During our first NSF grant in the early nineties, the ISGE founder and author sought a novel way to provide many alternative pathway choices to our ISGE students. He designed a paper cube that could be cheaply duplicated for all ISGE students, and folded by them into a cube which they could carry around with them and memorize. The cube had the usual six sides each with nine buttons on a side, so a total of 54 commands. The nine buttons on a face would all have a similar class of function.
Here is an early version of our student artists rendition of the idea. Of course, we had an electronic version of the cube programmed. Students could pick any one of six classes of function they wanted. The cube would rotate around for them to that class of actions. Students then had nine specific actions they could choose on that exposed side.

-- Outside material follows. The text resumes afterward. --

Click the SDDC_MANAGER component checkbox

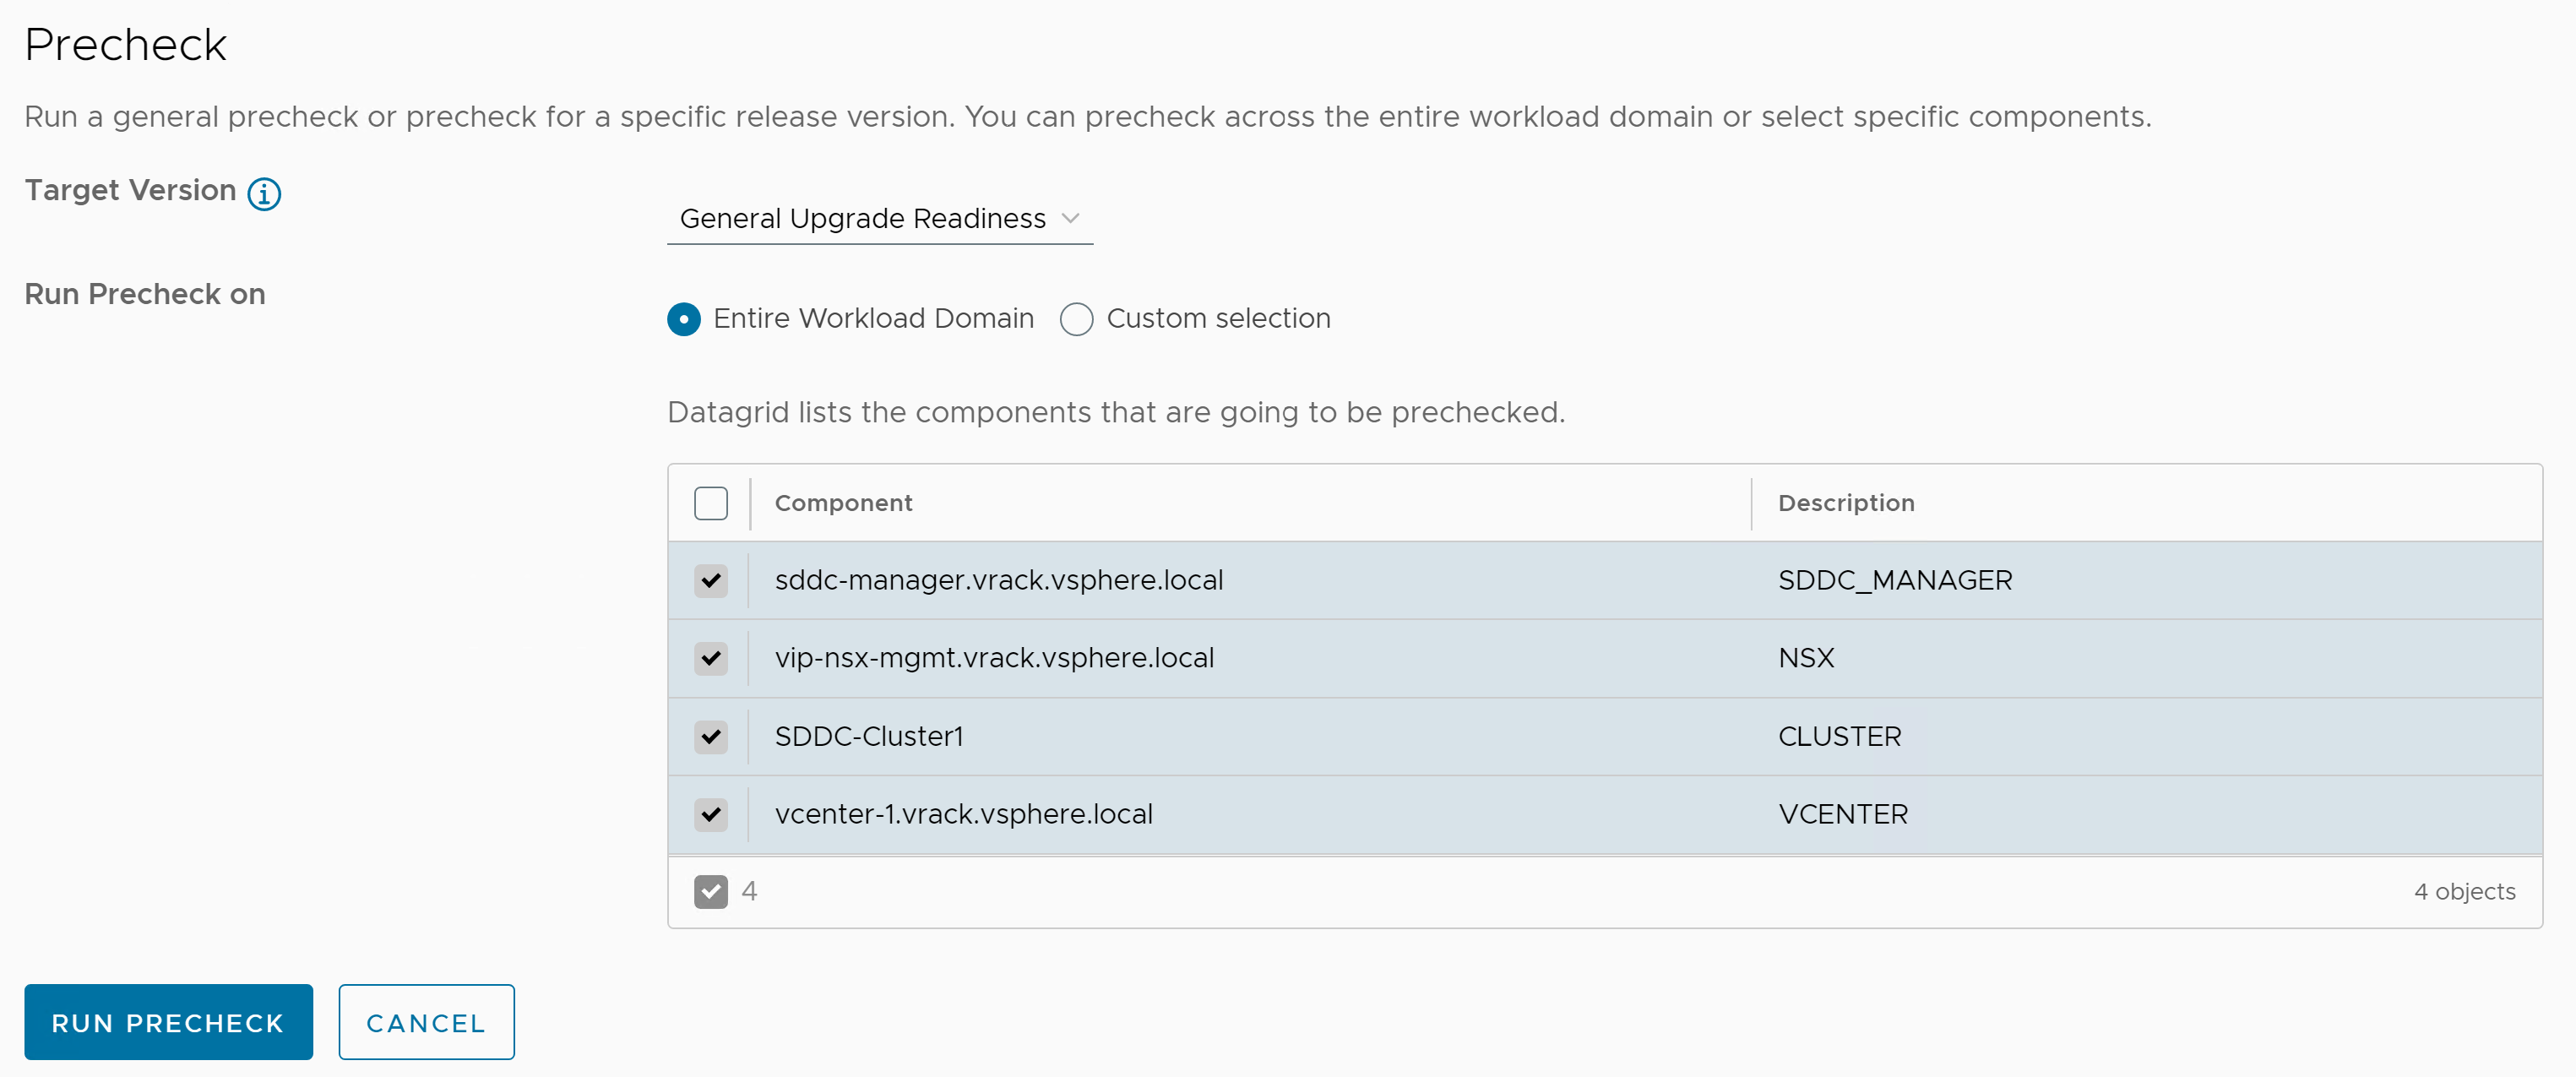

We also designed several “personalities” for the cube and called it the Companion Cube. It was going to be their buddy for all the year of their progress through the highly detailed and difficult curriculum. At the outset (and any time within) a student could pick from different personalities for their companion (helper; challenger; skeptic; soother) depending on what they wanted their companion to act like in feedback and responses.
Imagine the surprise of the founder/author when he read the sequel to Jurassic Park (c) 1995 and found at its end the very same navigation tool! Michael Crichton had invented the same way to put lots of alternatives in one space as the ISGE authors completely independently, anyway, I do not see how he could have found this in the ISGE reports. Creative minds travel the same paths.